### Description of the task
Could you transcribe every record below exactly as written, leaving out any pictures?
━━━━━━━━
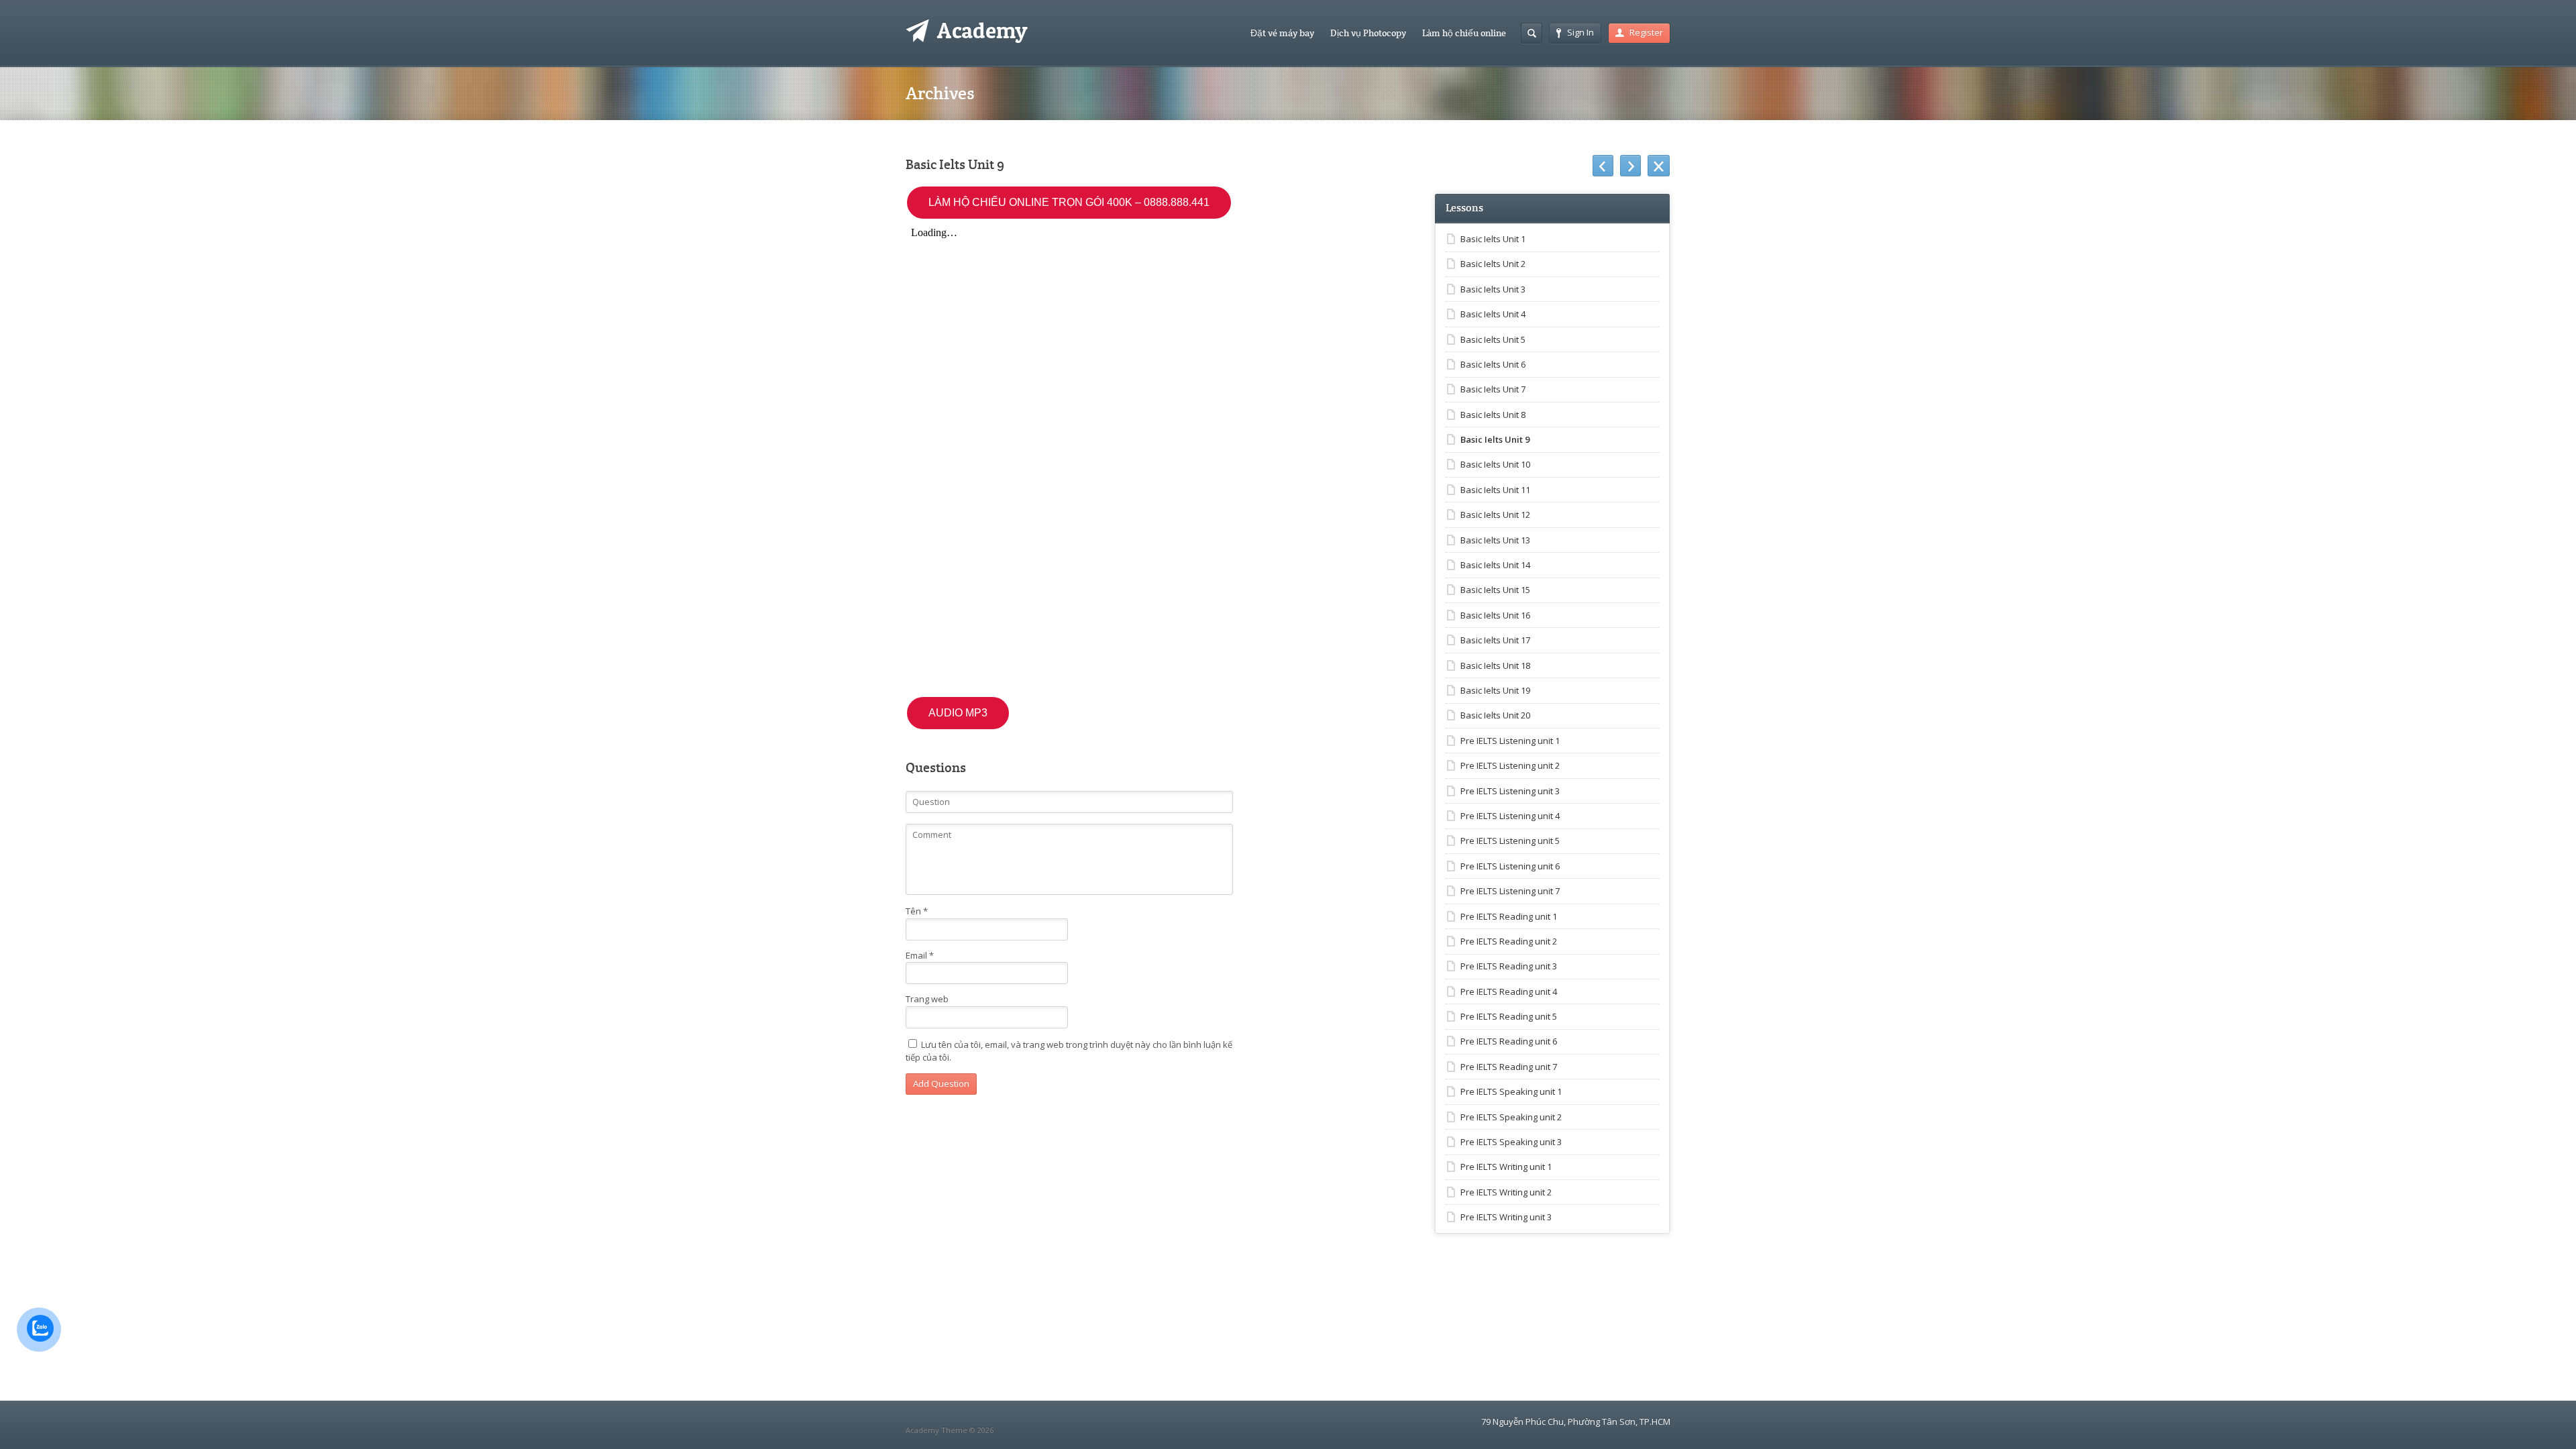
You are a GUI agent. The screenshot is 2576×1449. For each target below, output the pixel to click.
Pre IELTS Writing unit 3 (1506, 1217)
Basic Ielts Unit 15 (1495, 590)
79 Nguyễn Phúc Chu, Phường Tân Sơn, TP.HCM (1575, 1421)
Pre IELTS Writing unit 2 (1506, 1192)
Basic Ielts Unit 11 (1495, 490)
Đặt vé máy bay (1282, 33)
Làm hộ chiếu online (1464, 33)
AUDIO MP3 (957, 712)
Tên (917, 911)
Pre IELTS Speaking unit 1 (1511, 1091)
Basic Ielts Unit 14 (1495, 565)
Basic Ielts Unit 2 (1492, 264)
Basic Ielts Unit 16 (1495, 615)
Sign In (1580, 32)
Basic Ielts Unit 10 (1495, 464)
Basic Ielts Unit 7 (1492, 389)
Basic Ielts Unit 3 (1492, 289)
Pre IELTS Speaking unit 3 (1511, 1142)
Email (920, 955)
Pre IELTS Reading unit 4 (1508, 991)
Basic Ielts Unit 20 (1495, 715)
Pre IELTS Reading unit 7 (1508, 1067)
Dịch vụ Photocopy (1368, 33)
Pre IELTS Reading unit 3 (1508, 966)
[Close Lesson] (1659, 165)
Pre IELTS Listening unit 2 (1510, 765)
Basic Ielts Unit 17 (1495, 640)
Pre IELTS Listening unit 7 (1510, 891)
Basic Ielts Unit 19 (1495, 690)
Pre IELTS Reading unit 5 (1508, 1016)
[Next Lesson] (1630, 165)
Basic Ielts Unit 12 (1495, 514)
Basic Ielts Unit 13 (1495, 540)
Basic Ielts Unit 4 (1492, 314)
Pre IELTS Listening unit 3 (1510, 791)
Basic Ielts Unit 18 (1495, 665)
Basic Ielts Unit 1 (1492, 239)
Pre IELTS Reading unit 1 (1508, 916)
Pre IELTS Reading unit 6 (1508, 1041)
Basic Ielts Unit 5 (1492, 339)
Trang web (927, 999)
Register (1646, 32)
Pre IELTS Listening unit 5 (1510, 841)
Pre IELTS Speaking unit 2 (1511, 1117)
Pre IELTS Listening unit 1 (1510, 741)
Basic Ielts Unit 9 (1494, 439)
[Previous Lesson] (1603, 165)
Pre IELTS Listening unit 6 (1510, 866)
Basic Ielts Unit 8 (1492, 415)
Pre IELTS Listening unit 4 (1510, 816)
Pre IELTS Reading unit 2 (1508, 941)
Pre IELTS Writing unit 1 (1506, 1167)
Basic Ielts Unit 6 (1492, 364)
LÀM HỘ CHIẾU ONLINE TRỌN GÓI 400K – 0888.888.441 (1069, 202)
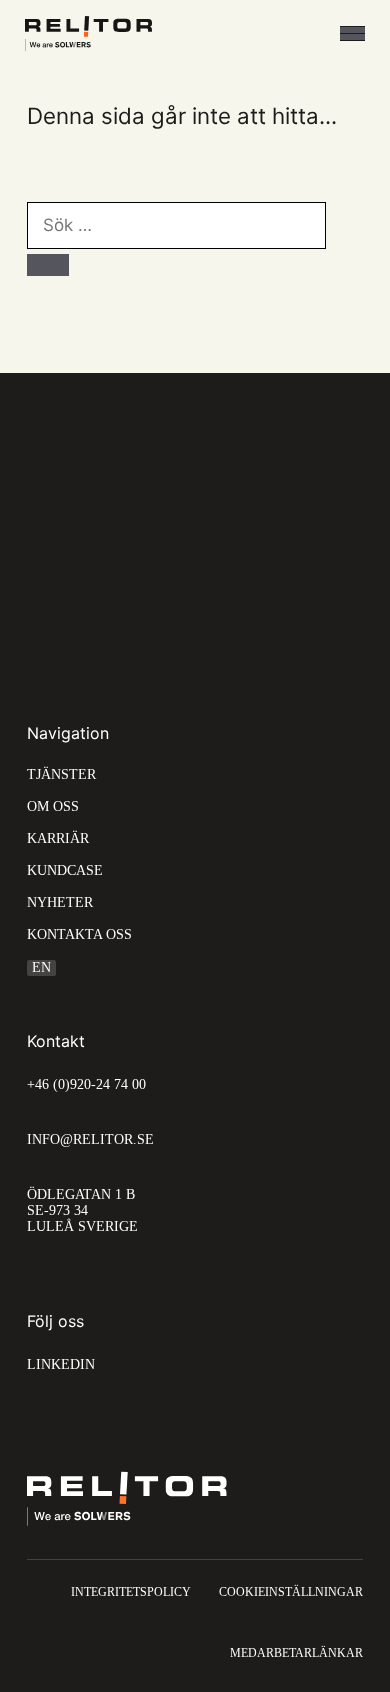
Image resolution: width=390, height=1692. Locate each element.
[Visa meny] (352, 33)
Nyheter (60, 903)
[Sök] (48, 265)
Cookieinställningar (291, 1592)
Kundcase (65, 871)
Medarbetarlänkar (296, 1653)
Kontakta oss (79, 935)
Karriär (58, 839)
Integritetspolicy (131, 1592)
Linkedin (61, 1364)
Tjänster (61, 775)
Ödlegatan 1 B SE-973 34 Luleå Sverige (82, 1210)
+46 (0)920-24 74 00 (86, 1084)
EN (41, 967)
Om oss (53, 807)
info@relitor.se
━━━━━━━━
### Your solution
You are a GUI agent. The screenshot is 2576×1449. For each target below, output the pixel to click.
Pre IELTS Writing unit 3 (1506, 1217)
Basic Ielts Unit 15 (1495, 590)
79 Nguyễn Phúc Chu, Phường Tân Sơn, TP.HCM (1575, 1421)
Pre IELTS Writing unit 2 (1506, 1192)
Basic Ielts Unit 11 (1495, 490)
Đặt vé máy bay (1282, 33)
Làm hộ chiếu online (1464, 33)
AUDIO MP3 (957, 712)
Tên (917, 911)
Pre IELTS Speaking unit 1 (1511, 1091)
Basic Ielts Unit 14 (1495, 565)
Basic Ielts Unit 2 (1492, 264)
Basic Ielts Unit 16 (1495, 615)
Sign In (1580, 32)
Basic Ielts Unit 10 (1495, 464)
Basic Ielts Unit 7 (1492, 389)
Basic Ielts Unit 3 (1492, 289)
Pre IELTS Speaking unit 3 (1511, 1142)
Email (920, 955)
Pre IELTS Reading unit 4 (1508, 991)
Basic Ielts Unit 20 (1495, 715)
Pre IELTS Reading unit 7 (1508, 1067)
Dịch vụ Photocopy (1368, 33)
Pre IELTS Reading unit 3 (1508, 966)
[Close Lesson] (1659, 165)
Pre IELTS Listening unit 2 (1510, 765)
Basic Ielts Unit 17 (1495, 640)
Pre IELTS Listening unit 7 (1510, 891)
Basic Ielts Unit 19 (1495, 690)
Pre IELTS Reading unit 5 (1508, 1016)
[Next Lesson] (1630, 165)
Basic Ielts Unit 12 (1495, 514)
Basic Ielts Unit 13 (1495, 540)
Basic Ielts Unit 4 (1492, 314)
Pre IELTS Listening unit 3 (1510, 791)
Basic Ielts Unit 18 (1495, 665)
Basic Ielts Unit 1 (1492, 239)
Pre IELTS Reading unit 1 (1508, 916)
Pre IELTS Reading unit 6 (1508, 1041)
Basic Ielts Unit 5 (1492, 339)
Trang web (927, 999)
Register (1646, 32)
Pre IELTS Listening unit 5 (1510, 841)
Pre IELTS Speaking unit 2 (1511, 1117)
Pre IELTS Listening unit 1 (1510, 741)
Basic Ielts Unit 9 (1494, 439)
[Previous Lesson] (1603, 165)
Pre IELTS Listening unit 6 (1510, 866)
Basic Ielts Unit 8 (1492, 415)
Pre IELTS Listening unit 4 (1510, 816)
Pre IELTS Reading unit 2 (1508, 941)
Pre IELTS Writing unit 1 (1506, 1167)
Basic Ielts Unit 6 (1492, 364)
LÀM HỘ CHIẾU ONLINE TRỌN GÓI 400K – 0888.888.441 (1069, 202)
Image resolution: width=390, height=1692. Locate each element.
[Visa meny] (352, 33)
Nyheter (60, 903)
[Sök] (48, 265)
Cookieinställningar (291, 1592)
Kundcase (65, 871)
Medarbetarlänkar (296, 1653)
Kontakta oss (79, 935)
Karriär (58, 839)
Integritetspolicy (131, 1592)
Linkedin (61, 1364)
Tjänster (61, 775)
Ödlegatan 1 B SE-973 34 Luleå Sverige (82, 1210)
+46 (0)920-24 74 00 (86, 1084)
EN (41, 967)
Om oss (53, 807)
info@relitor.se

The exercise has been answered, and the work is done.